(Source extract begins)
Mediterranean soil might be lying to us. Or rather. It might have been masking the truth for decades. Archaeologists love a good residue analysis. It feels like detective work. You find a pot. You scrape it. You find oil. Boom. Trade networks, ancient economies, daily routines — all inferred from a sticky smear on clay.
But a new study suggests that smear isn’t always what you think it is.
A Cornell-led team dug into this. Not literally, but chemically. They brought classicists, food scientists, engineers into the mix. The result? Plant oils don’t survive well in Mediterranean soils. Specifically. The kind that is calcareous. Alkaline. Very common.
This changes the game. Residues in pottery were the gold standard for proving olive oil was there. Now? Maybe not so much. In some cases those readings might have been misread entirely. Confused with other plant oils? Sure. Mistaken for animal fat? Also possible.
The paper landed in the Journal of Archaeological Science. It’s time to rethink the oil story.
Washing the dishes
The project started with Rebecca Gerdes. PhD ’24. She’s now a Hirsch Postdoctoral Associate. She wears two hats: classicist and chemist. Most students pick one lane. She didn’t.
“I wash ancient dirty dishes. I save the rinse liquid. I use the molecules to figure out what people did.”
It’s organic residue analysis. Standard stuff in the field. But Gerdes saw a crack in the foundation. Many claims about Eastern Mediterranean pottery rested on guesses. No experiments. Just assumptions baked into the methodology.
She didn’t try to answer a specific historical mystery first. That’s the smart move. She decided to fix the method before using it.
Her PhD chair. Sturt Manning. A distinguished professor. He pushed for this. Test the soil first.
So Gerdes called in favors. All along Tower Road at Cornell. Three colleges involved. Engineers. Agronomists. It became a massive collab.
Jillian Goldfarb was key. An engineer who studies how rot turns into biofuel. Her lab has the tools. The problem? They needed dirt. Actual Mediterranean dirt.
The dirt problem
The pandemic was at its peak. Travel to Cyprus? Impossible.
So the dirt came to New York.
The Cornell Soil Health Lab got the soil. Sterilized it. Made it safe. Bob Schindelbeck, the director, helped decode the chemistry.
(Source extract ends)
(Records begins)
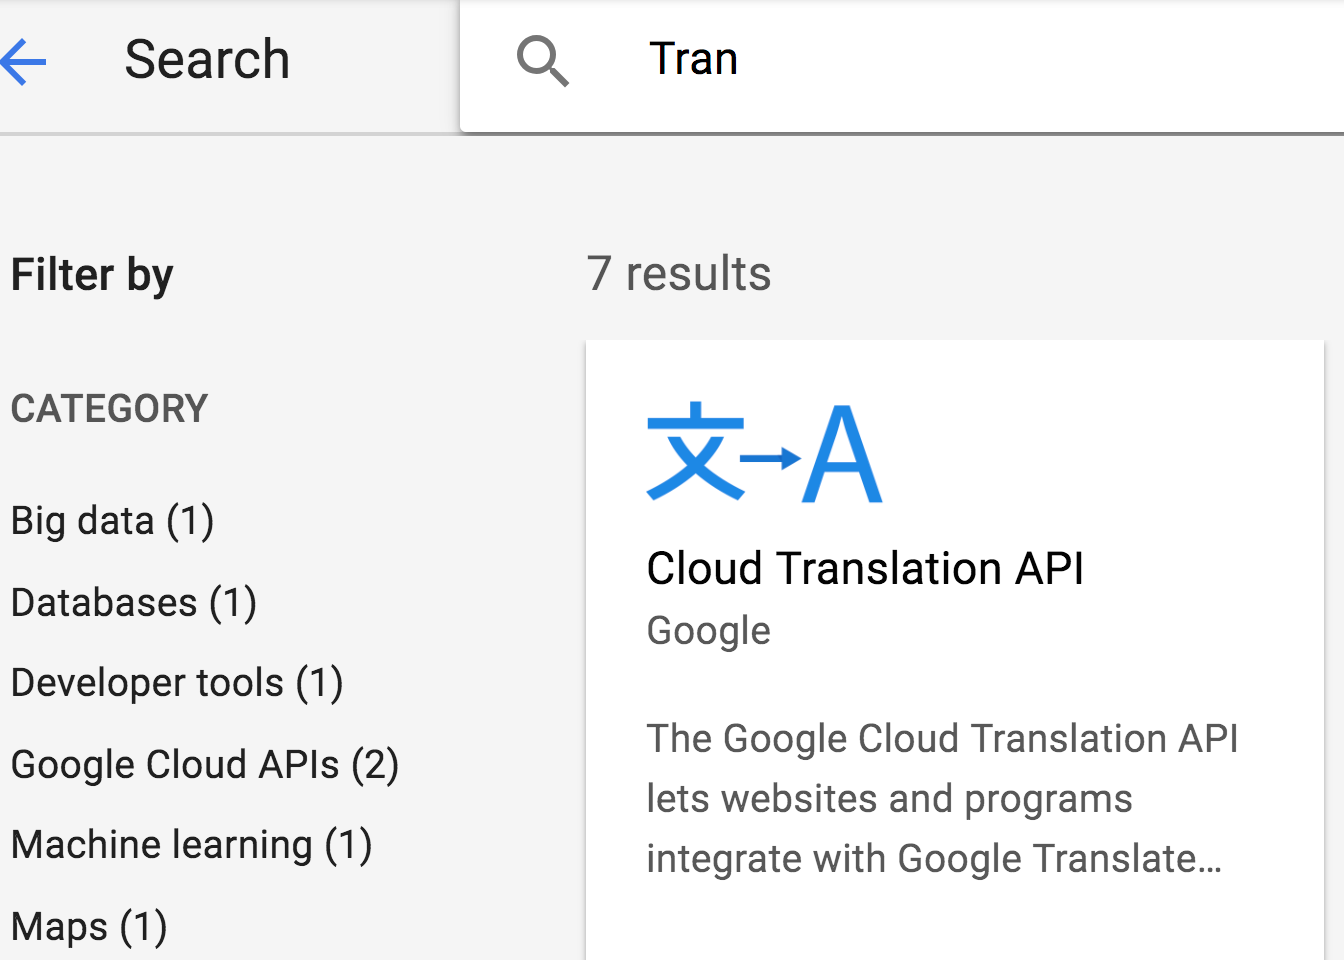Image resolution: width=1344 pixels, height=960 pixels.
Task: Open the Cloud Translation API listing
Action: click(x=866, y=568)
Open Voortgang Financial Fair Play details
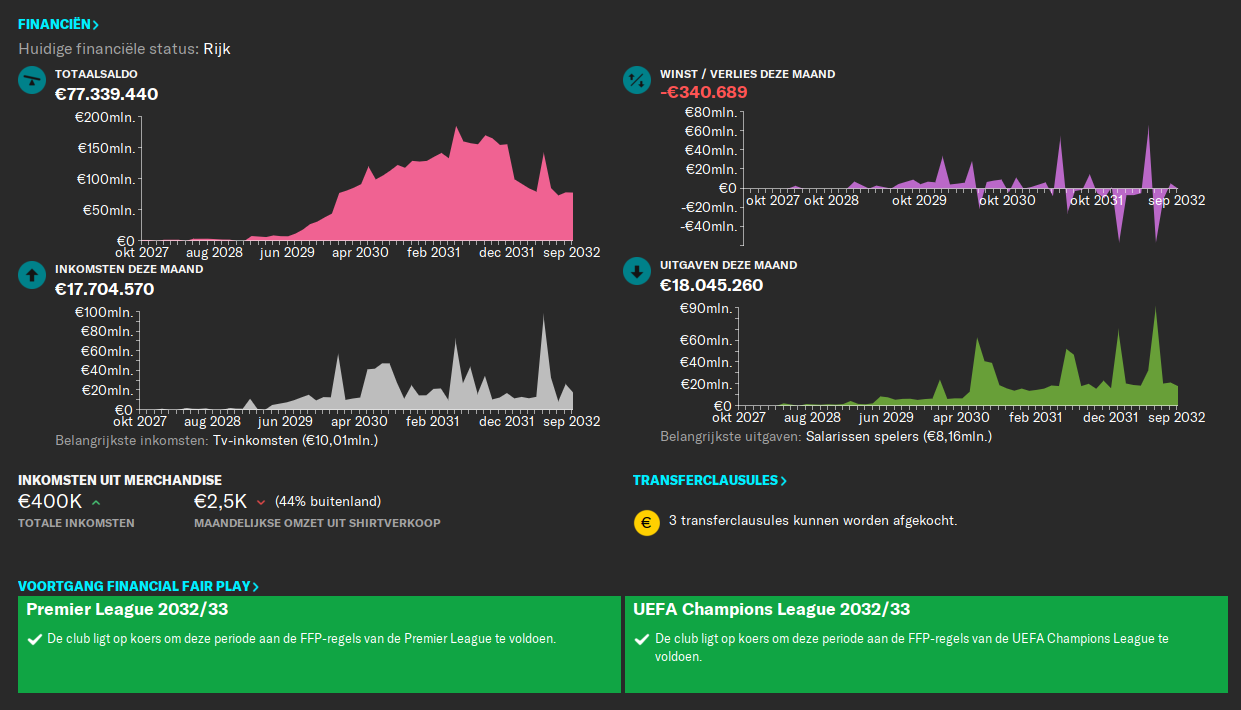The height and width of the screenshot is (710, 1241). click(x=138, y=587)
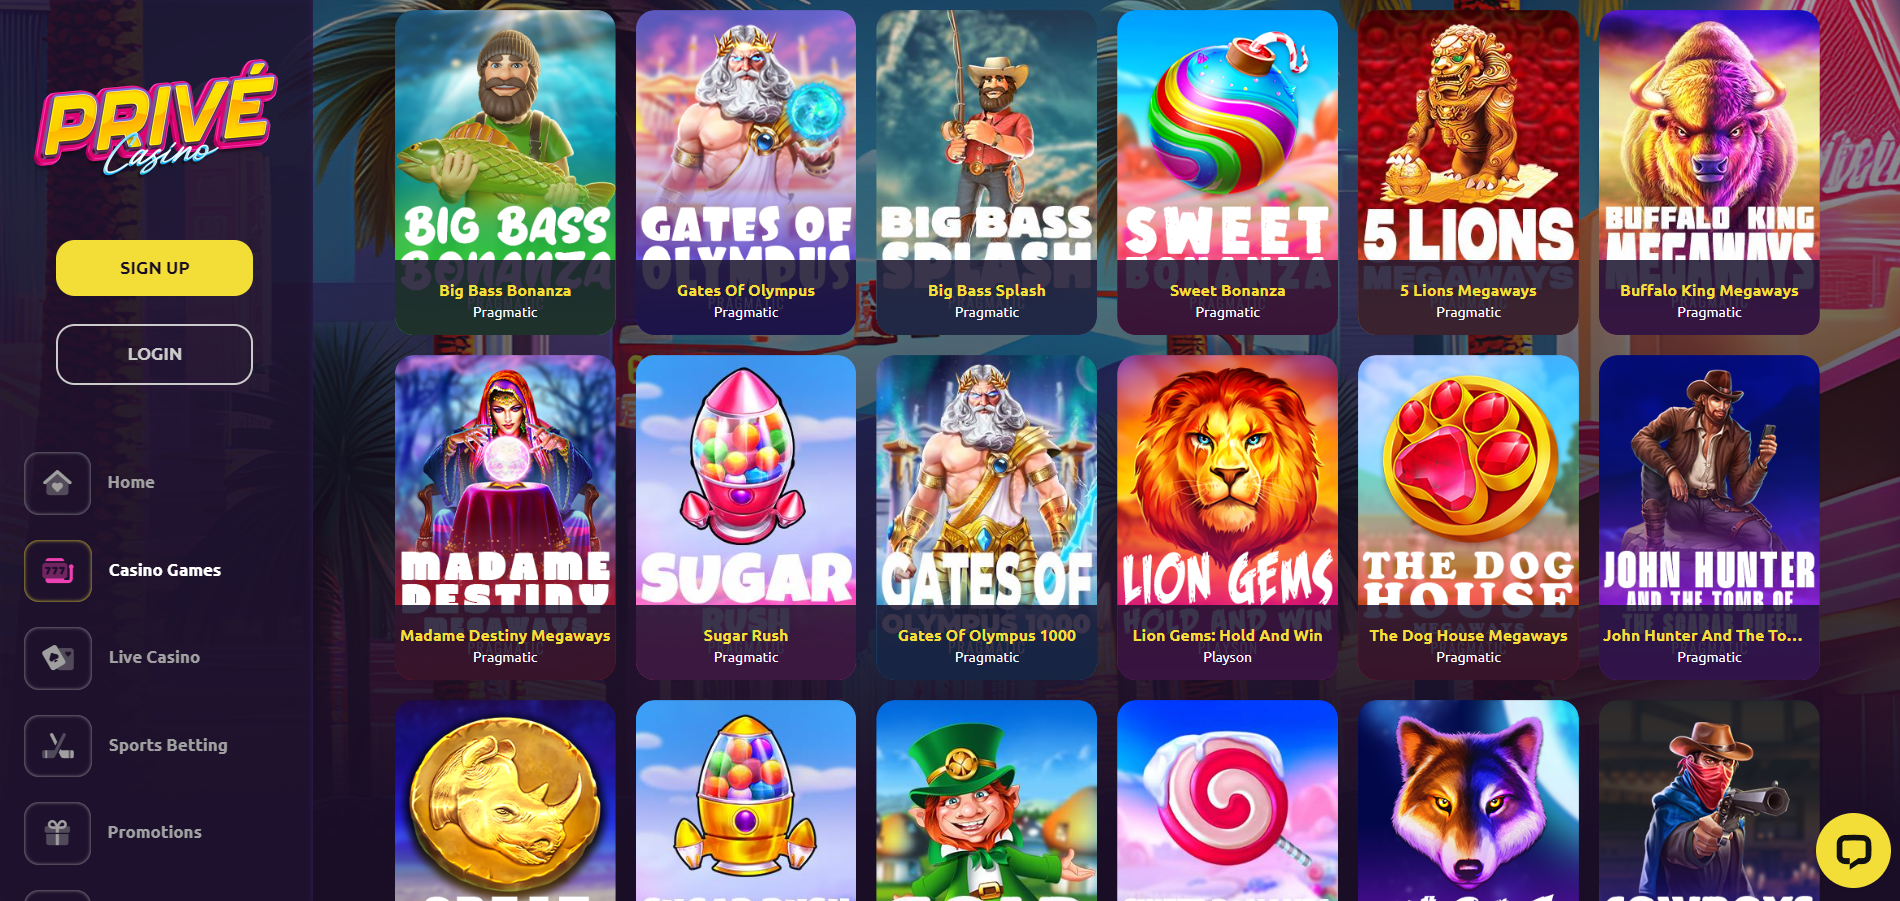Screen dimensions: 1900x901
Task: Click the Privé Casino logo
Action: [156, 118]
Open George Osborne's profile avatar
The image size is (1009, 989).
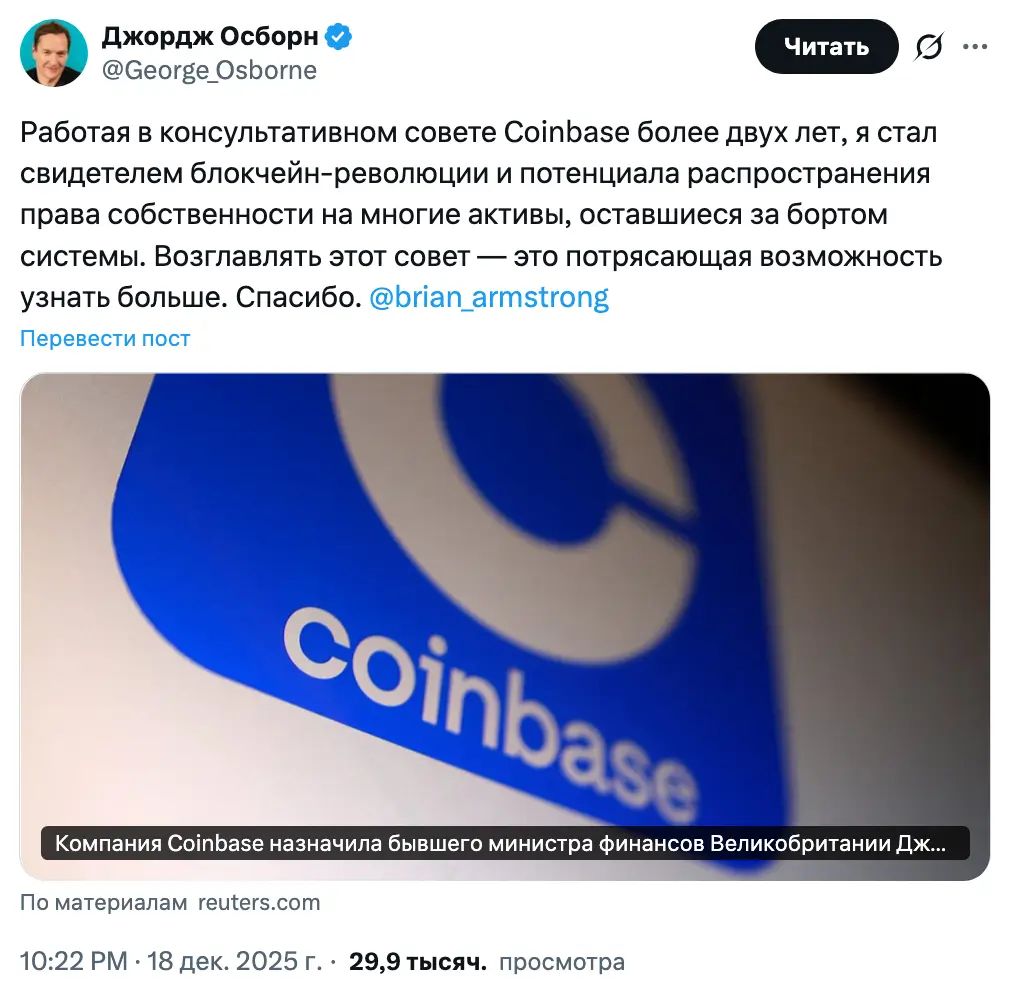point(53,53)
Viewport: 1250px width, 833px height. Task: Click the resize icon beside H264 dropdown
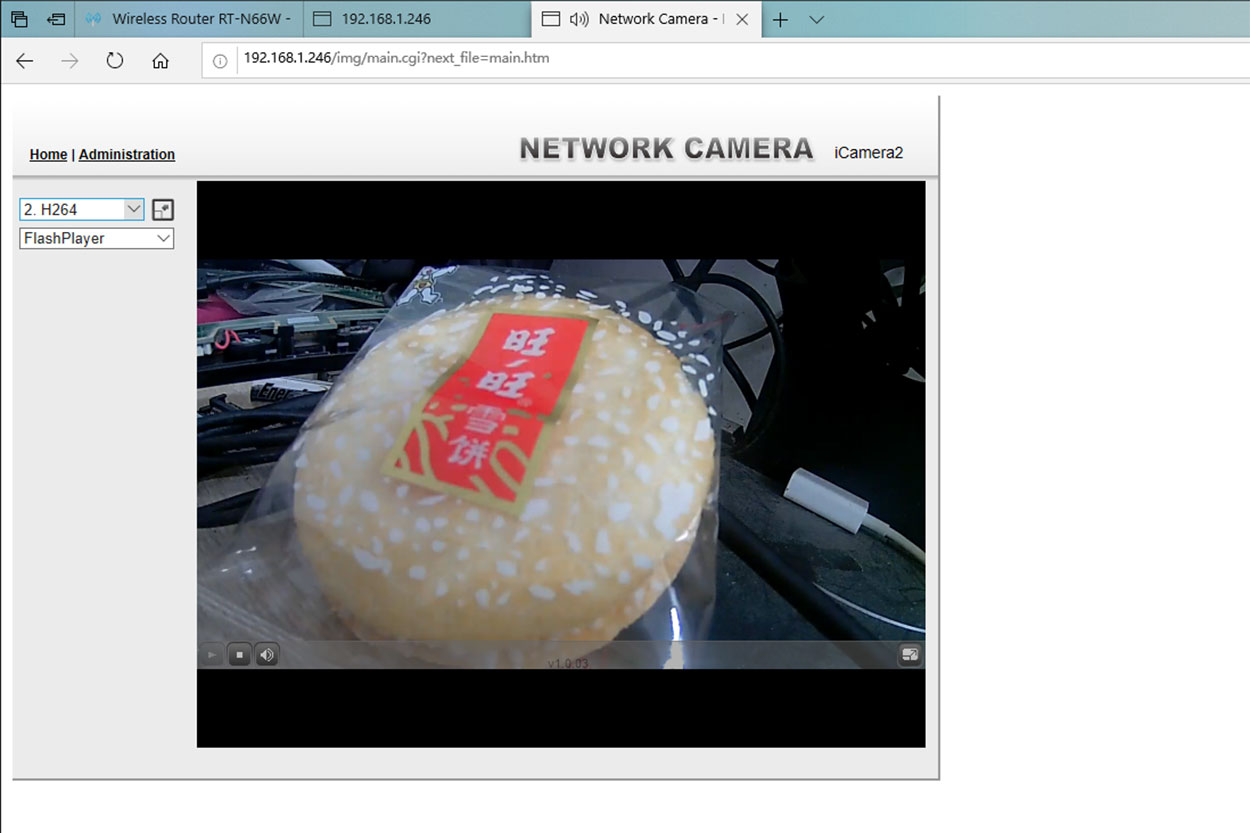click(162, 210)
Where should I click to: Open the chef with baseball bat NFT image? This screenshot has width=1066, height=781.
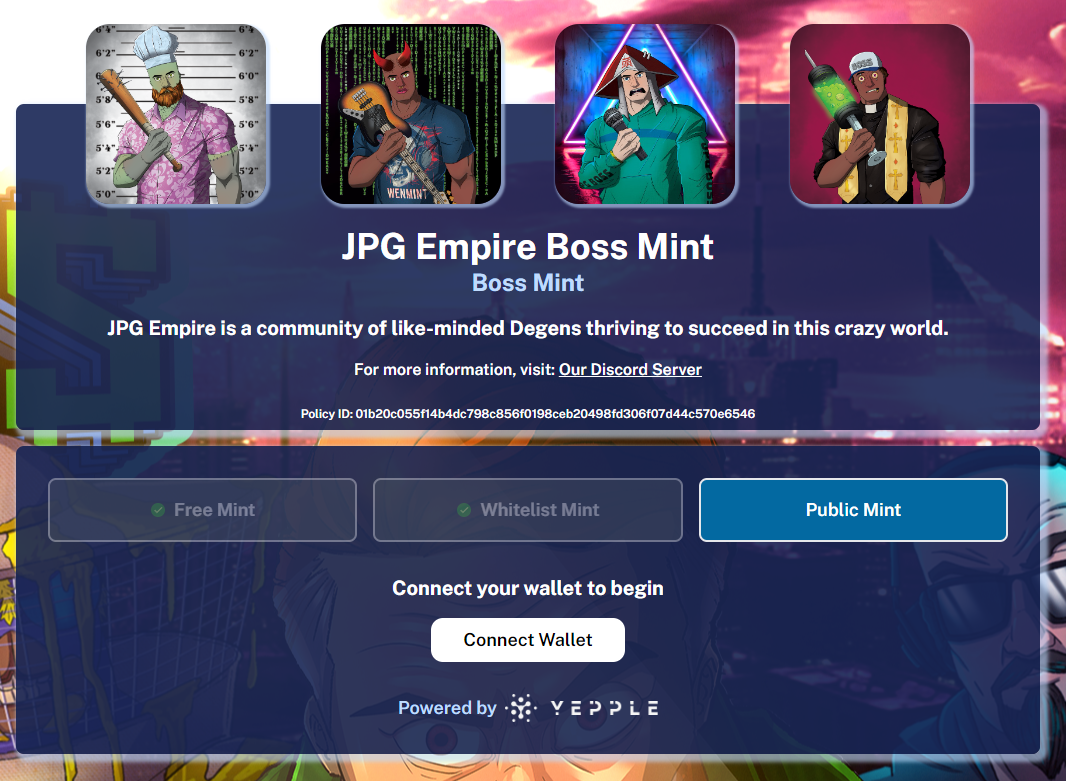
(Records ends)
■ **What you should do**:
Using the article on Mediterranean soil and olive oil residues above, answer each question briefly.
(a) In which journal was the paper published?
(b) Who was Rebecca Gerdes's PhD chair?
(c) Who directs the Cornell Soil Health Lab?

■ **Output**:
(a) The Journal of Archaeological Science.
(b) Sturt Manning.
(c) Bob Schindelbeck.